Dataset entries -
::::::::
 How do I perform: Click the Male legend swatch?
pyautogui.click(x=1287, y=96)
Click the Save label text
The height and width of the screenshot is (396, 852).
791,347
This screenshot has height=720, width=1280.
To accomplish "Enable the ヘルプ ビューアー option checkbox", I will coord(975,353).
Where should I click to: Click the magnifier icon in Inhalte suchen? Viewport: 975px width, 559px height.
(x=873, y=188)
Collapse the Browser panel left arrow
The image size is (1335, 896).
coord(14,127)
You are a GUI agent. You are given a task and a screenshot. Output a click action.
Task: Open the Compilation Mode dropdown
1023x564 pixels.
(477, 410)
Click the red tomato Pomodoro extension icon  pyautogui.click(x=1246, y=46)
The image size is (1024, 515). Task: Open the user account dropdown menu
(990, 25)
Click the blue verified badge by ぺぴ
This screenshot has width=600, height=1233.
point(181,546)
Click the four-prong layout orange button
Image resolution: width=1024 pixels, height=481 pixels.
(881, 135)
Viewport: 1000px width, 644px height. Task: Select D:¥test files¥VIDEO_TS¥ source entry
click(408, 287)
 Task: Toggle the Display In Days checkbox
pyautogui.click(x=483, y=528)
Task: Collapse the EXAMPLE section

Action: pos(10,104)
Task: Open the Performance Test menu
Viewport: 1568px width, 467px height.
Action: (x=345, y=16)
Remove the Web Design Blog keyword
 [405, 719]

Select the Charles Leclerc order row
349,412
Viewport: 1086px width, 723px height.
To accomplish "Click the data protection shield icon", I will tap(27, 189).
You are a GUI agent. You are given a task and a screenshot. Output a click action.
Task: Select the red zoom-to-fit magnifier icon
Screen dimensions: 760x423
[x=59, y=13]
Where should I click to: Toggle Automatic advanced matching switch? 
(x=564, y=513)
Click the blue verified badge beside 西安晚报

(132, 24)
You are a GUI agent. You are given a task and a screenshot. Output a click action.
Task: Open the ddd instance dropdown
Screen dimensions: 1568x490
::::::::
WHAT YOU NEED TO DO - Without omitting any record, transcribe the data exactly.

SOLVED PROBLEM -
 How do I perform: Click the Male legend swatch?
pyautogui.click(x=1287, y=96)
Click the Save label text
The height and width of the screenshot is (396, 852).
791,347
This screenshot has height=720, width=1280.
To accomplish "Enable the ヘルプ ビューアー option checkbox", I will coord(975,353).
Where should I click to: Click the magnifier icon in Inhalte suchen? Viewport: 975px width, 559px height.
(x=873, y=188)
Collapse the Browser panel left arrow
The image size is (1335, 896).
coord(14,127)
You are a GUI agent. You are given a task and a screenshot. Output a click action.
Task: Open the Compilation Mode dropdown
1023x564 pixels.
(477, 410)
Click the red tomato Pomodoro extension icon  pyautogui.click(x=1246, y=46)
The image size is (1024, 515). Task: Open the user account dropdown menu
(990, 25)
Click the blue verified badge by ぺぴ
This screenshot has width=600, height=1233.
point(181,546)
Click the four-prong layout orange button
Image resolution: width=1024 pixels, height=481 pixels.
(881, 135)
Viewport: 1000px width, 644px height. Task: Select D:¥test files¥VIDEO_TS¥ source entry
click(408, 287)
 Task: Toggle the Display In Days checkbox
pyautogui.click(x=483, y=528)
Task: Collapse the EXAMPLE section

Action: pos(10,104)
Task: Open the Performance Test menu
Viewport: 1568px width, 467px height.
Action: (x=345, y=16)
Remove the Web Design Blog keyword
 [405, 719]

Select the Charles Leclerc order row
349,412
Viewport: 1086px width, 723px height.
To accomplish "Click the data protection shield icon", I will tap(27, 189).
You are a GUI agent. You are given a task and a screenshot. Output a click action.
Task: Select the red zoom-to-fit magnifier icon
Screen dimensions: 760x423
[x=59, y=13]
Where should I click to: Toggle Automatic advanced matching switch? 
(x=564, y=513)
Click the blue verified badge beside 西安晚报

(132, 24)
You are a GUI agent. You are given a task and a screenshot. Output a click action.
Task: Open the ddd instance dropdown
Screen dimensions: 1568x490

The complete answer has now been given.